Thorough documentation in an ophthalmic chart note is instrumental in both patient care and accurate billing and coding practices. It helps eyecare providers make precise diagnoses, tailor treatment plans effectively, and adhere to proper billing and coding guidelines.
To answer some fundamental questions about comprehensive documentation and how this can best be achieved, including ways to effectively integrate this information into chart notes, Judy Williams, president of BSM Consulting, sought insights from industry experts Brenea Facchini and Brittney Irwin.
Judy Williams: What key elements should be included in an ideal eye-care chart note?
Brenea Facchini: The ideal chart note starts with the chief complaint (CC) and history of present illness (HPI). It truly drives the exam, and this is where new or poorly trained technicians really struggle. Often, I find technicians asking the same questions for every work-up type, and you end up with very generic CC/HPIs that do not give the provider or the payor enough information. The CC should be the reason for visit, for example, “6-Month Dry Eye Follow-Up” or “Diabetic Eval.”

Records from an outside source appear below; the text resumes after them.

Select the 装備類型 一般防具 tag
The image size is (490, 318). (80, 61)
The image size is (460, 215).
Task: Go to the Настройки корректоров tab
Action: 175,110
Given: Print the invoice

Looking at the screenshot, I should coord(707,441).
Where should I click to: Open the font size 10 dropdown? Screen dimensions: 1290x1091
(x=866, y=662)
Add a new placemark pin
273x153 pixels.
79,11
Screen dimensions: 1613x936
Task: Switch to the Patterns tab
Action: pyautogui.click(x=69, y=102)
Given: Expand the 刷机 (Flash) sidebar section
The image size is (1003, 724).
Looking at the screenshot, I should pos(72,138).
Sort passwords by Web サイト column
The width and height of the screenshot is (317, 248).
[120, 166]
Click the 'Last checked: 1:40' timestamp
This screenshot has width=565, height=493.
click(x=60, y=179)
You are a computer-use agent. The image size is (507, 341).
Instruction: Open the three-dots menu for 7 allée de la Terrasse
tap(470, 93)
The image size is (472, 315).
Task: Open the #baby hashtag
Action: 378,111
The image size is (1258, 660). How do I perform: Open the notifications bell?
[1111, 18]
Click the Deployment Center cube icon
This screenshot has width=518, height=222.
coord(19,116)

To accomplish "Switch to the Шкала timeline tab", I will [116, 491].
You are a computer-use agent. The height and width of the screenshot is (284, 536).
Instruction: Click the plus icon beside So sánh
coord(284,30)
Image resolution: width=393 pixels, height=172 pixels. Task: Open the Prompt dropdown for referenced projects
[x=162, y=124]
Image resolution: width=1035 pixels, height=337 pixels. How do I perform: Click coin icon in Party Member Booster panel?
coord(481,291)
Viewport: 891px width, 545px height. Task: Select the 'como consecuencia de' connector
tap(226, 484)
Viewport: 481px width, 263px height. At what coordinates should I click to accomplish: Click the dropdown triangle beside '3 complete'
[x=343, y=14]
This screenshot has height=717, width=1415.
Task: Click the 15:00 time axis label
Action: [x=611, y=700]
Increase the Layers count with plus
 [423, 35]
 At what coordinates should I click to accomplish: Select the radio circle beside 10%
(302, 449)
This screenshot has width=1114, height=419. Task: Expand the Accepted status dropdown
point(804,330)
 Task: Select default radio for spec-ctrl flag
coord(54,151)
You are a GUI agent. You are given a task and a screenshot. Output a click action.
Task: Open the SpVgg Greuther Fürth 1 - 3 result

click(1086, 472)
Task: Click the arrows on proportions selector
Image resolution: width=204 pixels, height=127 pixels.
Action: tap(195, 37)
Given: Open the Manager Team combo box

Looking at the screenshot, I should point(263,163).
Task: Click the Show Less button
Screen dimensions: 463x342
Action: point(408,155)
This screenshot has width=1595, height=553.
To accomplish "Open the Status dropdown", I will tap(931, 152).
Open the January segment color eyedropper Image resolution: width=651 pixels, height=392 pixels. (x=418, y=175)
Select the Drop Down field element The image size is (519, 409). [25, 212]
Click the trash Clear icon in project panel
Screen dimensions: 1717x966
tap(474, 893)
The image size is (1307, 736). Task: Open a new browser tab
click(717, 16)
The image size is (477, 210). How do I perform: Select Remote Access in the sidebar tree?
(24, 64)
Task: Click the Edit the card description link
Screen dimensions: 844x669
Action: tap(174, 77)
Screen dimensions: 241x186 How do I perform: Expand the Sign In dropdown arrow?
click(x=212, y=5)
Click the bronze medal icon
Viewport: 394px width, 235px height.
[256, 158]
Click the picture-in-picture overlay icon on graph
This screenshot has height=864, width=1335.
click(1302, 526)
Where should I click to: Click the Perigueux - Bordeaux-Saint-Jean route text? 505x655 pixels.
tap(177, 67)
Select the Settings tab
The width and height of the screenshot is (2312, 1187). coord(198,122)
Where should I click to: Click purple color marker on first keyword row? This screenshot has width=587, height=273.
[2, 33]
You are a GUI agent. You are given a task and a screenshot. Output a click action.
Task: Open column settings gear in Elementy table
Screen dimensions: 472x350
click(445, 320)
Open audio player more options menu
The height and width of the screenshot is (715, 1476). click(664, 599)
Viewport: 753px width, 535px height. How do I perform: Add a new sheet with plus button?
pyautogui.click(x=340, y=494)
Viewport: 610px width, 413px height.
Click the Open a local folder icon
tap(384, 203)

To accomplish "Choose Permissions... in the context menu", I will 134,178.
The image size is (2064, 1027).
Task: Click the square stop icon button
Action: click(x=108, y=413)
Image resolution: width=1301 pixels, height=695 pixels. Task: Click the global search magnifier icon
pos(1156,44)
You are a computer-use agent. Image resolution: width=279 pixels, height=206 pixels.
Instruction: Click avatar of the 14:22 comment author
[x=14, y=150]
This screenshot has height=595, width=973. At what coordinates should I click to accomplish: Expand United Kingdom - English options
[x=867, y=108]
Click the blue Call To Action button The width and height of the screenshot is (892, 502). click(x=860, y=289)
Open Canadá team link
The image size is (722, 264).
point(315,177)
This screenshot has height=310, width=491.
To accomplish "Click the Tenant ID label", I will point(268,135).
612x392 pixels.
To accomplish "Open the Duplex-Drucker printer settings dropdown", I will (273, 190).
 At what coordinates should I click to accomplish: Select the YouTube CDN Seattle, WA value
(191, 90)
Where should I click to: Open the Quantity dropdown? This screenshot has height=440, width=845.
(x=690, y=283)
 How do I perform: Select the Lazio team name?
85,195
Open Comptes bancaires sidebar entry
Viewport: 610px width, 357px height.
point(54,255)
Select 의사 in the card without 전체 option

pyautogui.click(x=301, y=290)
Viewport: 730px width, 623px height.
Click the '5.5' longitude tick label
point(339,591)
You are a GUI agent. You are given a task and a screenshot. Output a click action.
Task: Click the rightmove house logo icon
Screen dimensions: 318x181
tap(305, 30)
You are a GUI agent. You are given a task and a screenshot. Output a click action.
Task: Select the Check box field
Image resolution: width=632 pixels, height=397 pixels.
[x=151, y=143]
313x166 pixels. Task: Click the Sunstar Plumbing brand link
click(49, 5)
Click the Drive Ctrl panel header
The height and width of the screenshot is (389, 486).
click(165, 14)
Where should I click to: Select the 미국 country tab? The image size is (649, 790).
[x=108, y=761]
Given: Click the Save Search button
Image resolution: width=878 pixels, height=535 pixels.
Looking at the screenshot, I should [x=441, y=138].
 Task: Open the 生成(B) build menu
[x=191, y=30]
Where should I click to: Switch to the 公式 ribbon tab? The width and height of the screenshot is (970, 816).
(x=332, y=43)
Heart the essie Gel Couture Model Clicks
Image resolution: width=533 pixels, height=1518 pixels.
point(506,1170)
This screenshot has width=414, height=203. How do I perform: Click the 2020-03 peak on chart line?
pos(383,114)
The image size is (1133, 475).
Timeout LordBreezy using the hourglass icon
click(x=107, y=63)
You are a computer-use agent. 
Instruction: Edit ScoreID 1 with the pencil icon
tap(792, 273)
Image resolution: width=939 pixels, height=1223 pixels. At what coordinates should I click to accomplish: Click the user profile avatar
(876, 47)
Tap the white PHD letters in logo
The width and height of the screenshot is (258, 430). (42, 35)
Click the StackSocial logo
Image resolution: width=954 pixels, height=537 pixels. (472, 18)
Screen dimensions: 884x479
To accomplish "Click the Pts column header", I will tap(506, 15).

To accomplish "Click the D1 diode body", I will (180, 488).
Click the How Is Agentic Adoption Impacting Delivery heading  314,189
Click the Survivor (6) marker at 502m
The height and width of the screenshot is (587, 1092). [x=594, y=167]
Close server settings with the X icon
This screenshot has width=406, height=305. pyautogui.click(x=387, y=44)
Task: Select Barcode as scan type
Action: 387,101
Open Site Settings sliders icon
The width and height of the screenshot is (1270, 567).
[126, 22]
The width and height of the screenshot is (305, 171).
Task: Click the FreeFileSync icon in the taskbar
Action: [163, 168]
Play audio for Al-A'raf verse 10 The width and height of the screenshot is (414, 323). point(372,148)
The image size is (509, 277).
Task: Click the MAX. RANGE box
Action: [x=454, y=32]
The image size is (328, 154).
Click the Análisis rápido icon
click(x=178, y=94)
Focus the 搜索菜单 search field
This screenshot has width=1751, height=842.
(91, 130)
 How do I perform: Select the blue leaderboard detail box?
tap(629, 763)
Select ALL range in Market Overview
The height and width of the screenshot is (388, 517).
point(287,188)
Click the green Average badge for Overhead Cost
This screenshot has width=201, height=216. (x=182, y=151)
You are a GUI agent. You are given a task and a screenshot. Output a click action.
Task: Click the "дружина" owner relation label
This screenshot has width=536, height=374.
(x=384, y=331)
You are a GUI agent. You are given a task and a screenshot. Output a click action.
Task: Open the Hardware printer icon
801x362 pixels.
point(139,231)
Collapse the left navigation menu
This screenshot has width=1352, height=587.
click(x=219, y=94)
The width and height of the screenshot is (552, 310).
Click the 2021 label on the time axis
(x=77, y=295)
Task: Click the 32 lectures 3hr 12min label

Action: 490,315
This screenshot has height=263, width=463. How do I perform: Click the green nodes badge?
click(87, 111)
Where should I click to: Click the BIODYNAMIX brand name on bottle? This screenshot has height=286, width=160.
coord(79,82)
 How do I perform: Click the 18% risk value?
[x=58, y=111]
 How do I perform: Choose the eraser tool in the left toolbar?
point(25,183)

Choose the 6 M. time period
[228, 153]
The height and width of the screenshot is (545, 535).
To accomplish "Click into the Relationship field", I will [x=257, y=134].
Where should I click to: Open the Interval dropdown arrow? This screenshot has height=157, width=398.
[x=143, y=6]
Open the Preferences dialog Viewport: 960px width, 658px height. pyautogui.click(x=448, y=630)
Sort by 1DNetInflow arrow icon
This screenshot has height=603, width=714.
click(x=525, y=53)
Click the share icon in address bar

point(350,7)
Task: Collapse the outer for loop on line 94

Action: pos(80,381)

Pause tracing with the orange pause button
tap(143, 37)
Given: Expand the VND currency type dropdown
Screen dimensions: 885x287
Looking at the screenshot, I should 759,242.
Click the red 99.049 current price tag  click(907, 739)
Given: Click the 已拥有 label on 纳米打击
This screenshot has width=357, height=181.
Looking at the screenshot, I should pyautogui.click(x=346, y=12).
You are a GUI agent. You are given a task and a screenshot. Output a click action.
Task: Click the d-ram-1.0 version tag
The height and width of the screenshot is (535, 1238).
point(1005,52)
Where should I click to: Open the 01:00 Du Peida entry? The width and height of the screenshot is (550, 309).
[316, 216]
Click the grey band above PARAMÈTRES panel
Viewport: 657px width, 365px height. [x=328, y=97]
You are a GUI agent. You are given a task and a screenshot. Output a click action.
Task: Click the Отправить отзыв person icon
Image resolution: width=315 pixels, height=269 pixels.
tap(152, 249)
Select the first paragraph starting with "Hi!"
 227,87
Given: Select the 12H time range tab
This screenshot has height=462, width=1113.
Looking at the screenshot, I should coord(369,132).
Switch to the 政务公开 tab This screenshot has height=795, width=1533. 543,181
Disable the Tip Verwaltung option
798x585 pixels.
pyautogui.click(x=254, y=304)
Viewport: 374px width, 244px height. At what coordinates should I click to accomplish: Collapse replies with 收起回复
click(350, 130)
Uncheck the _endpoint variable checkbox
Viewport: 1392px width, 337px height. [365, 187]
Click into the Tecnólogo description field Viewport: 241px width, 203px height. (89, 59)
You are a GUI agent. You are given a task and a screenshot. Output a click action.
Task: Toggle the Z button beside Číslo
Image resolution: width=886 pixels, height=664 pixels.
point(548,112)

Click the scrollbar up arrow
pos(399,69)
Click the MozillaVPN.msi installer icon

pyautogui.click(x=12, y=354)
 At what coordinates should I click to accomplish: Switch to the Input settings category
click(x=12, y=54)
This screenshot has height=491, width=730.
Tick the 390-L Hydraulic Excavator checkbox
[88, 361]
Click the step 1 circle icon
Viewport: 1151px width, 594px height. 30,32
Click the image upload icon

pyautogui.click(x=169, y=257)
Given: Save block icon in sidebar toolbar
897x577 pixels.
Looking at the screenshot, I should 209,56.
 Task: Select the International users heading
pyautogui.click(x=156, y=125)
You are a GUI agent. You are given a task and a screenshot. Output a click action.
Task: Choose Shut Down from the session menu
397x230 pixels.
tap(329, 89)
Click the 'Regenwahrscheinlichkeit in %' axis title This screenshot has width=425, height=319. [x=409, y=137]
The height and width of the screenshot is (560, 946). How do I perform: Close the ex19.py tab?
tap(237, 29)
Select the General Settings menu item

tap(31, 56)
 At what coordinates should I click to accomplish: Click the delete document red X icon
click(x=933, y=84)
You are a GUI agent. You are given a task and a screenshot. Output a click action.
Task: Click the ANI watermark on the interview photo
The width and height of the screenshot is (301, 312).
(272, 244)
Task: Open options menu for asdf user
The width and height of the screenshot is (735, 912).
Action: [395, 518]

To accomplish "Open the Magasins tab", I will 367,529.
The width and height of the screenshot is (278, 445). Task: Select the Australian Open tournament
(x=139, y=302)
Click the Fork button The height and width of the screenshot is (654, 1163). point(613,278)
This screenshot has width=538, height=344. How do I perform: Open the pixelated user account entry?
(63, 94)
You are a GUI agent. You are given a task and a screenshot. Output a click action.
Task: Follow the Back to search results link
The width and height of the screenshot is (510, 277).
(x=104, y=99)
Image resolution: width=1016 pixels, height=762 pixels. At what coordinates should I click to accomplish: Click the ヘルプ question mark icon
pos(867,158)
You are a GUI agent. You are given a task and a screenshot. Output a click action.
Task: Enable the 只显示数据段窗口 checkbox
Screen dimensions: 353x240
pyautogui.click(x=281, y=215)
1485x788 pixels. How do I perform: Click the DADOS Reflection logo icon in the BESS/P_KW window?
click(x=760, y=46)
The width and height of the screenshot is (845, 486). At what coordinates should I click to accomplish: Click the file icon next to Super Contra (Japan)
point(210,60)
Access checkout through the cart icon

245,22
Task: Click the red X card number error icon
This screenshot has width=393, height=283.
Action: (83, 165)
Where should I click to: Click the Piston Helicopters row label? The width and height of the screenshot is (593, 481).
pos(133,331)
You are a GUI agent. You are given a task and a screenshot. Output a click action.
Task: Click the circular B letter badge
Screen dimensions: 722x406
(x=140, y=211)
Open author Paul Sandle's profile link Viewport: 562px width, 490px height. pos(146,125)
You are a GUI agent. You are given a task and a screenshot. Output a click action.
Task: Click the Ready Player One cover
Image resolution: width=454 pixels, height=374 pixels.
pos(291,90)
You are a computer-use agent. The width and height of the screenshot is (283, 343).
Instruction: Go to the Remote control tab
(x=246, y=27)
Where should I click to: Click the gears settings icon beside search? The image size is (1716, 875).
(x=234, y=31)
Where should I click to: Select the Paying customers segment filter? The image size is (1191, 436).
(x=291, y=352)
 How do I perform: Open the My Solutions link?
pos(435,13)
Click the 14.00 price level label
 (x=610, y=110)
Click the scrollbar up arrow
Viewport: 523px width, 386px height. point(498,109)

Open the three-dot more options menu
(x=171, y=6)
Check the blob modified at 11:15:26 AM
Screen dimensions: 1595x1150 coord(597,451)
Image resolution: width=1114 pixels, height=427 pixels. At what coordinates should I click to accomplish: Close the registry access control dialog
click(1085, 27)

I would strongly discourage techs from using “Routine vision exam” or “Patient requesting new glasses” as a chief complaint. Instead, focus on why the patient wants new glasses: Is it because they are noticing blurred vision? In that case, I would use “Blurred vision” as my CC and expand on the symptom in the HPI. The HPI should include symptoms, location, etc. I would advise staying away from anything refractive, such as “broken glasses” or “wants new glasses Rx,” which establishes a refractive visit that may not be covered by medical insurance.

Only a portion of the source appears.